> **Tarefa 1**:
Reproduza na íntegra, sem nenhuma alteração, o artigo de opinião sobre o meio ambiente como moeda de troca.

##### Trecho para leitura

Correio Braziliense, Opinião, p. 11
Autor: GUETTA, Mauricio
26 de Jul de 2017

Meio ambiente vira moeda de troca

MAURICIO GUETTA
advogado do Instituto Socioambiental (ISA)

Michel Temer tem agraciado parlamentares com medidas destinadas a manter sua base no Congresso. O menor índice de aprovação de um governo em28 anos e os seguidos escândalos de corrupção resultaram na intensificação do toma lá dá cá, como observado na liberação de emendas parlamentares, moeda de troca pelo voto contrário à denúncia da Procuradoria-Geral da República.
Se passar ileso pela primeira denúncia, Temer deve enfrentar outras duas, o que poderá resultar em mais barganhas. No caso de afastamento, o próximo presidente pode ter que expandir as concessões para se eleger indiretamente.
O fisiologismo sempre foi a tônica da política brasileira, mas atingiu proporções assombrosas. Nesse cenário, a sólida legislação socioambiental brasileira está sendo objeto de negociações destinadas a angariar o apoio de bancadas parlamentares, como a do agronegócio, resultando em graves ameaças a temas nucleares, como áreas protegidas e licenciamento ambiental.
No caso das Medidas Provisórias 756 e 758, que pretendiam reduzir unidades de conservação (UCs) no sudoeste do Pará, a barganha parlamentar somente não se efetivou devido à pressão exercida pela sociedade e por governos e organismos internacionais.

##########
##### Dados registrados

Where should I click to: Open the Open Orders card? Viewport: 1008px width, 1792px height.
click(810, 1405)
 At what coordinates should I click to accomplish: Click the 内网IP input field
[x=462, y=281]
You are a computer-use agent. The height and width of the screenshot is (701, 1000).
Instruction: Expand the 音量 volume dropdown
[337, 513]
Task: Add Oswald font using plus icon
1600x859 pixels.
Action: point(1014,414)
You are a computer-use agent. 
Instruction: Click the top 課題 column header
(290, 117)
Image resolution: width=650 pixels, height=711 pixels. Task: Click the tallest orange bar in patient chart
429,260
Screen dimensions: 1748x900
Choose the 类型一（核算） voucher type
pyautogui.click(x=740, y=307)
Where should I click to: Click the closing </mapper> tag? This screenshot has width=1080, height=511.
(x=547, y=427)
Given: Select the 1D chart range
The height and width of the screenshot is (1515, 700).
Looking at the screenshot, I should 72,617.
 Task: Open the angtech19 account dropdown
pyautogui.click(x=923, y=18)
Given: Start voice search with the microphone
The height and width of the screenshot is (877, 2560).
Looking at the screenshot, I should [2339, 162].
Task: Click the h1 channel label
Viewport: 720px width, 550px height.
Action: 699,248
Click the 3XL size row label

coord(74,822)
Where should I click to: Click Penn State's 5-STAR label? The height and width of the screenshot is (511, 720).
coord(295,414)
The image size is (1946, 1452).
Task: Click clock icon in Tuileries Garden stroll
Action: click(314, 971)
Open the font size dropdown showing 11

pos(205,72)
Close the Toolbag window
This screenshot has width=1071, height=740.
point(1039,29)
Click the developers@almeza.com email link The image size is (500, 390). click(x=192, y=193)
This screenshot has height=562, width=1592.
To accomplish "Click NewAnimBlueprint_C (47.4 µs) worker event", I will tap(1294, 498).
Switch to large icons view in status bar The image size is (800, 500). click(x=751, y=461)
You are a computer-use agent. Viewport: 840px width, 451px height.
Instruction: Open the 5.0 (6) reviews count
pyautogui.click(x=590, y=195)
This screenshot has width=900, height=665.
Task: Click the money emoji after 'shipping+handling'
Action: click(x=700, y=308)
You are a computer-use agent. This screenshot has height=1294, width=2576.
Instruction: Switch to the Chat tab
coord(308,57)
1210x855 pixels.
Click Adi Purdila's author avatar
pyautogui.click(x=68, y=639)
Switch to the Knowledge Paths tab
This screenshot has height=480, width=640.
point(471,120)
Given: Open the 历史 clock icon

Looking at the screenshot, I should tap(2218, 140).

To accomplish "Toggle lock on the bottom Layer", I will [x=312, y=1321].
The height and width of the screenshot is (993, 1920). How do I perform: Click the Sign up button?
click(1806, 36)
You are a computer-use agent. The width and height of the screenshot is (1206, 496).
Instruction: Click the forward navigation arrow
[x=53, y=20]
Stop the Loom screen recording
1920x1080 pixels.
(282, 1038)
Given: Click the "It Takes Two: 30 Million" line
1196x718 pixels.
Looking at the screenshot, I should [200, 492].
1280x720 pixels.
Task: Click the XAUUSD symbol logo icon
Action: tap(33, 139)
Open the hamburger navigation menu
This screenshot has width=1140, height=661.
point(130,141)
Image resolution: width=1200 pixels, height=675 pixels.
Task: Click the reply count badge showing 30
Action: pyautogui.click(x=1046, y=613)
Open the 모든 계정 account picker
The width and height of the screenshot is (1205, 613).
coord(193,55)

##########

> **Tarefa 2**:
Reescreva somente as linhas dos registros entre a que contém "Close the Toolbag window" e a que contém "(282, 1038)", inclusive, substituindo "Instruction" por "Command" e mantendo todo o resto idêntico.

> **Resposta completa 1**:
Correio Braziliense, Opinião, p. 11
Autor: GUETTA, Mauricio
26 de Jul de 2017

Meio ambiente vira moeda de troca

MAURICIO GUETTA
advogado do Instituto Socioambiental (ISA)

Michel Temer tem agraciado parlamentares com medidas destinadas a manter sua base no Congresso. O menor índice de aprovação de um governo em28 anos e os seguidos escândalos de corrupção resultaram na intensificação do toma lá dá cá, como observado na liberação de emendas parlamentares, moeda de troca pelo voto contrário à denúncia da Procuradoria-Geral da República.
Se passar ileso pela primeira denúncia, Temer deve enfrentar outras duas, o que poderá resultar em mais barganhas. No caso de afastamento, o próximo presidente pode ter que expandir as concessões para se eleger indiretamente.
O fisiologismo sempre foi a tônica da política brasileira, mas atingiu proporções assombrosas. Nesse cenário, a sólida legislação socioambiental brasileira está sendo objeto de negociações destinadas a angariar o apoio de bancadas parlamentares, como a do agronegócio, resultando em graves ameaças a temas nucleares, como áreas protegidas e licenciamento ambiental.
No caso das Medidas Provisórias 756 e 758, que pretendiam reduzir unidades de conservação (UCs) no sudoeste do Pará, a barganha parlamentar somente não se efetivou devido à pressão exercida pela sociedade e por governos e organismos internacionais.

> **Resposta completa 2**:
Close the Toolbag window
This screenshot has width=1071, height=740.
point(1039,29)
Click the developers@almeza.com email link The image size is (500, 390). click(x=192, y=193)
This screenshot has height=562, width=1592.
To accomplish "Click NewAnimBlueprint_C (47.4 µs) worker event", I will tap(1294, 498).
Switch to large icons view in status bar The image size is (800, 500). click(x=751, y=461)
You are a computer-use agent. Viewport: 840px width, 451px height.
Command: Open the 5.0 (6) reviews count
pyautogui.click(x=590, y=195)
This screenshot has width=900, height=665.
Task: Click the money emoji after 'shipping+handling'
Action: click(x=700, y=308)
You are a computer-use agent. This screenshot has height=1294, width=2576.
Command: Switch to the Chat tab
coord(308,57)
1210x855 pixels.
Click Adi Purdila's author avatar
pyautogui.click(x=68, y=639)
Switch to the Knowledge Paths tab
This screenshot has height=480, width=640.
point(471,120)
Given: Open the 历史 clock icon

Looking at the screenshot, I should tap(2218, 140).

To accomplish "Toggle lock on the bottom Layer", I will [x=312, y=1321].
The height and width of the screenshot is (993, 1920). How do I perform: Click the Sign up button?
click(1806, 36)
You are a computer-use agent. The width and height of the screenshot is (1206, 496).
Command: Click the forward navigation arrow
[x=53, y=20]
Stop the Loom screen recording
1920x1080 pixels.
(282, 1038)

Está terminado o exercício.